Records shown
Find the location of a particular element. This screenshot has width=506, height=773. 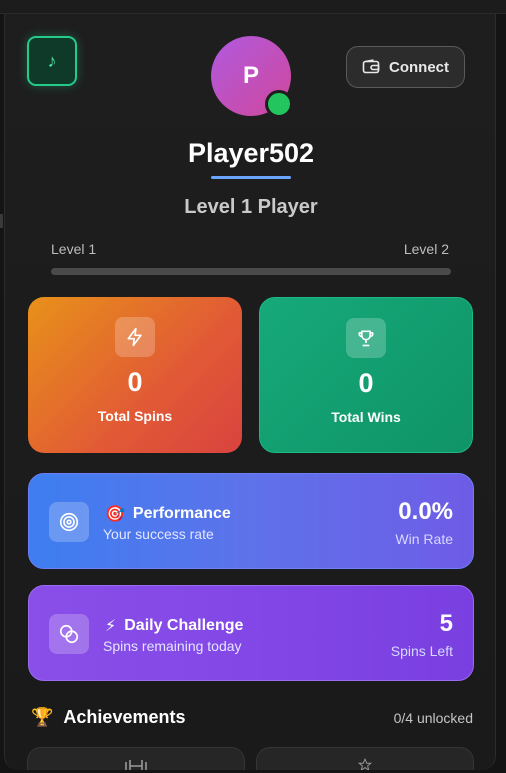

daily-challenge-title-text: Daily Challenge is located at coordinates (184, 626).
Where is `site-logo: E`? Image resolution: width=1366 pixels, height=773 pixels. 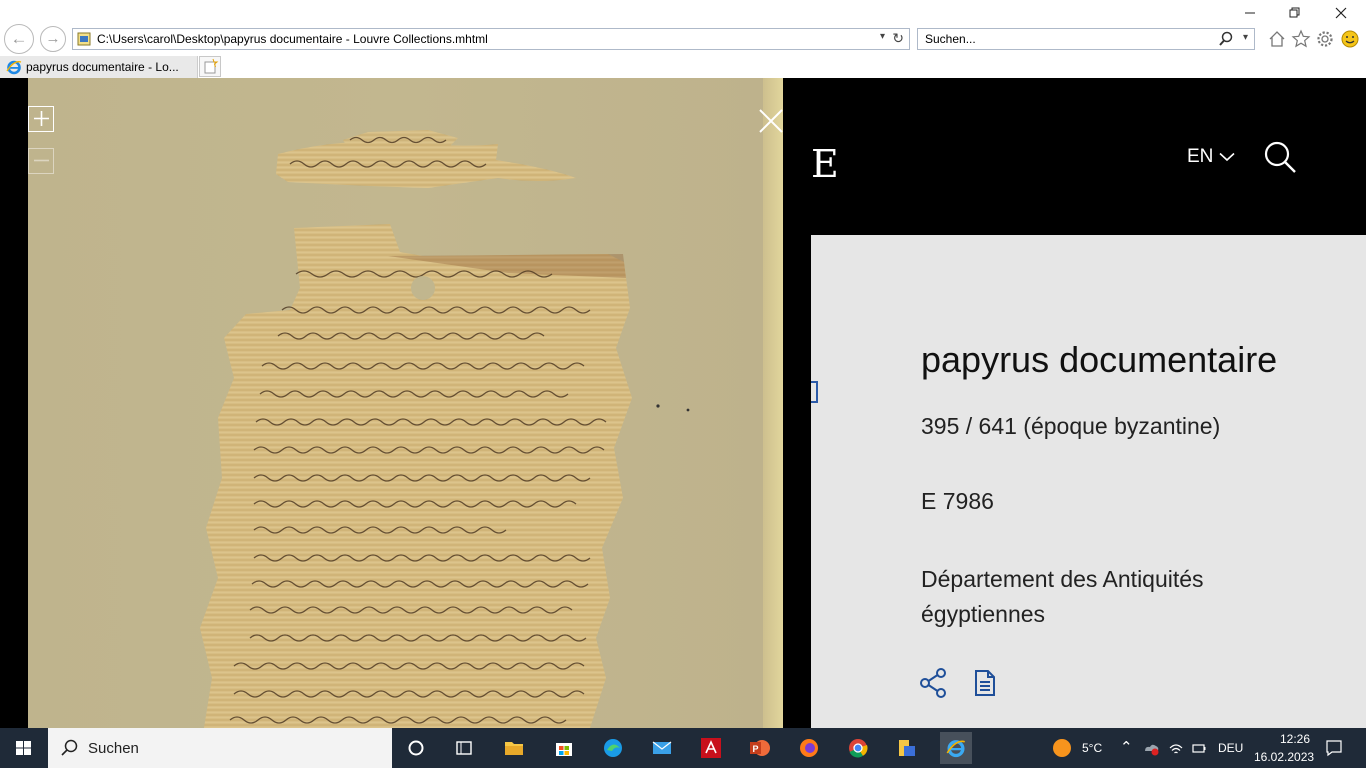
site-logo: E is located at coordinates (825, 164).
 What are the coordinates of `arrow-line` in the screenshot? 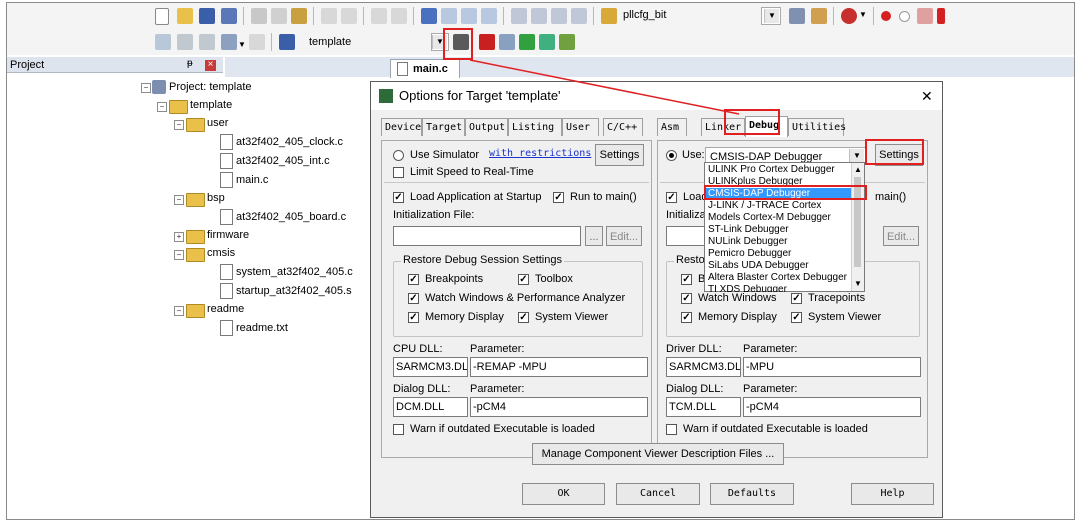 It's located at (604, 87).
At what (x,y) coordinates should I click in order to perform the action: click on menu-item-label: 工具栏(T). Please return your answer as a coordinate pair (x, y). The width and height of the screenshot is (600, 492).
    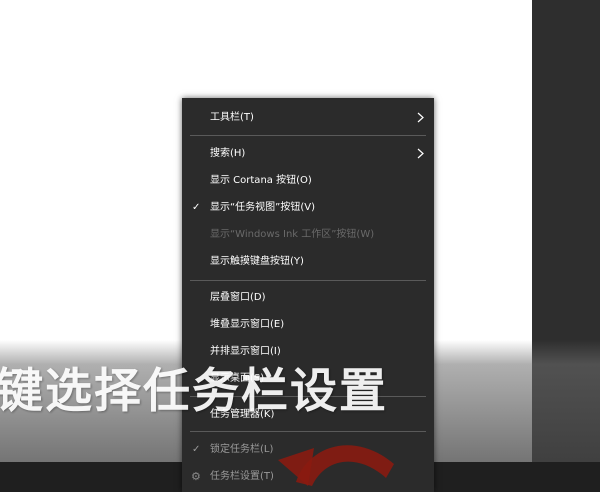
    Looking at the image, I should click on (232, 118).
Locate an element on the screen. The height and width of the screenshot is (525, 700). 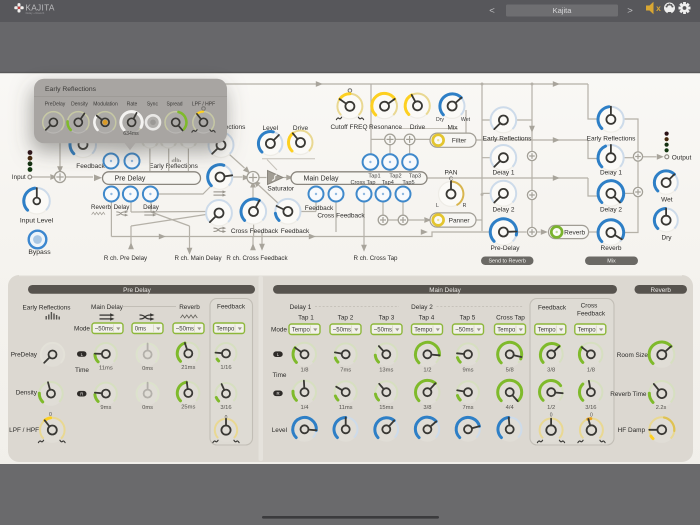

Task objective
Reproduce the items word for word, beginning with the line that contains "At what (x,y)" and continuing through the end of the items. Leave the pictures out of your answer.

Answer section
At what (x,y) coordinates should I click in order to perform the action: click on menu-item-label: 工具栏(T). Please return your answer as a coordinate pair (x, y). The width and height of the screenshot is (600, 492).
    Looking at the image, I should click on (232, 118).
Locate an element on the screen. The height and width of the screenshot is (525, 700). 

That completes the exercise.